This is exactly what Beakley has been both preparing Webby for and sheltering her from.  And, this episode proves just how ready she is.  Webby has been training her whole life for a McDuck-22 Adventure and it finally happens - right in the nick of time too.  Because… Webby is heading for an inevitable showdown with Lena and Magica De Spell********* and Scrooge will need Beakley’s younger and spryer progeny if he wants to come out on the other end of whatever storm Magica has brewing for him and his family. 
 
(*) Technically, that role belongs to the nephews since their introduction to Scrooge in the Pilot is the catalyst for the entire series.   Yet, even though Webby has lived in McDuck Manor most of her life, she’s been sheltered and kept sequestered from all things Scrooge.

(**) As evidenced by her beak buried in “The Man with the Golden Everything: An Unauthorized Biography of Scrooge McDuck” as well as her insanely thorough, Beautiful Mind-like bulletin board detailing the history and mysteries of Clan McDuck. 

 
(***) S.H.U.S.H. (acronym unknown) is born out of DuckTales spinoff, Darkwing Duck.  It’s a super-secret spy agency that’s main objective is to thwart F.O.W.L.
 
(****) Here, Ludwig Von Drake is no longer a professor, but the director of S.H.U.S.H.  Von Drake was created in the 60s and became a staple of various Disney productions, usually playing the part of narrator or host.  He also appeared in one episode of DuckTales '87 in the episode The Golden Fleecing as Launchapd’s psychiatrist.
 
(*****) Castle Dunwyn is a reference to the Adventures of the Gummi Bears, the first cartoon in Disney’s storied Disney Afternoon lineup that also featured DuckTales, Darkwing Duck, and TaleSpin.  Dunwyn Castle was the home of King Gregor and was protected by the “mystical creatures of untold powers” or “ancients” aka the Glen Gummies.
 
(******) The Fiendish Organization for World Larceny was also a staple of Darkwing Duck but actually first appeared in DuckTales during the Launchpad-centric spy-themed episode, “Double-O-Duck.”
 
(*******) Although never mentioned by its true name in the episode, Gummiberry Juice was a large part of the Adventures of the Gummi Bears.  Almost acting like Popeye’s spinach, the juice was created and imbibed by the Gummi’s and would grant them the power to bounce the living f’ out of various villainy and unsavoury sort.  The recipe that Beakley recited is also one-and-the-same as the formula Grammi Gummi would use.
 
(********) Huey in The Impossible Summit of Mt.
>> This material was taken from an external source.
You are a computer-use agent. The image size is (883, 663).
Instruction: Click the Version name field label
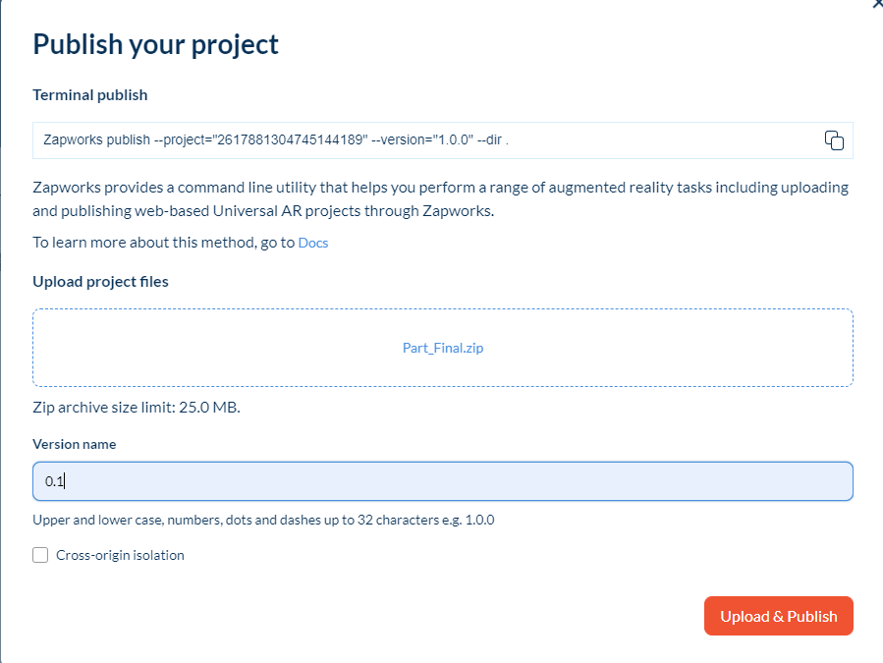(x=75, y=444)
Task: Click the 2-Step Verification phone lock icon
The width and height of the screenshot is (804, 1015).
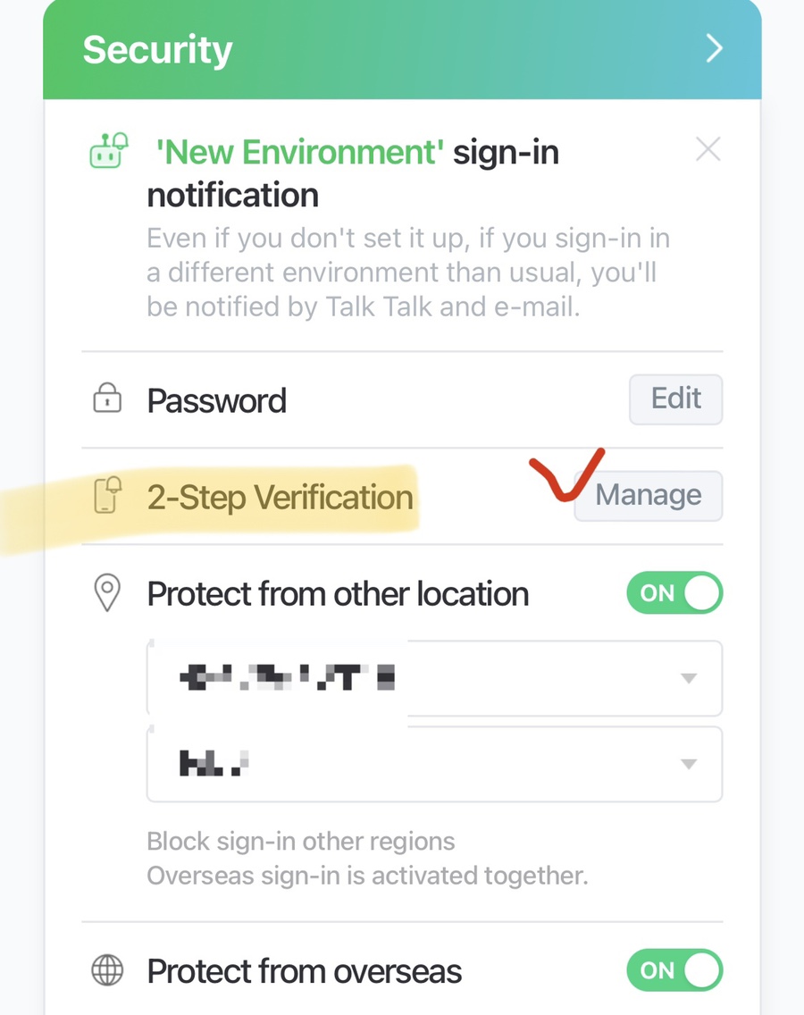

Neverrest!, Dewey in Woo-oo! and The Missing Links of Moorshire!, and Louie in The Great Dime Chase!
 
(*********) Methinks Webby’s vile of Gummiberry Juice will factor in huge here.
 
Quacking Points
 
The Ottoman Empire is back… *yawn.*
 
Donald’s unseen-role this episode is relegated to him tantrum’ing in the locked pantry he is unable to escape from.
 
Launchpad is back, piloting Scrooge’s submarine and delivering some of the episode’s best laughs with the recurring joke of him blindfolding himself.

Jack the Tripper, the name of the crook Scrooge mentions, is a play on famed, real-life serial killer, Jack the Ripper, and the main character of Jack Tripper from the 1970s and 89s sitcom, Three’s Company.

Enough can’t be said about Scrooge’s smashing 60’s attire: complete with turtleneck, a jaunty bowler, and dollar sign belt buckle.

The scroll from the Great Book features silhouettes from the main cast of Gummi Bears.  This is the fourth cartoon from the Disney Afternoon lineup that the show has referenced (Gummi Bears, TaleSpin, Darkwing Duck, and Goof Troop).

With its sixties motif, fancy gadgets, and stylized soundtrack, it’s more than fitting (dare I say, intentional…) that this episode dropped while The Incredibles 2 is in theaters.

During her Declaration of Harmful Intent, Black Heron divulges her plan to create an army of super soldiers with her concoction and, in miming lyrics from the Gummi Bears theme song, claims that “they’ll be bouncing here and there and everywhere…”

S.H.U.S.H Protocol #78: Get your opponent to underestimate your partner.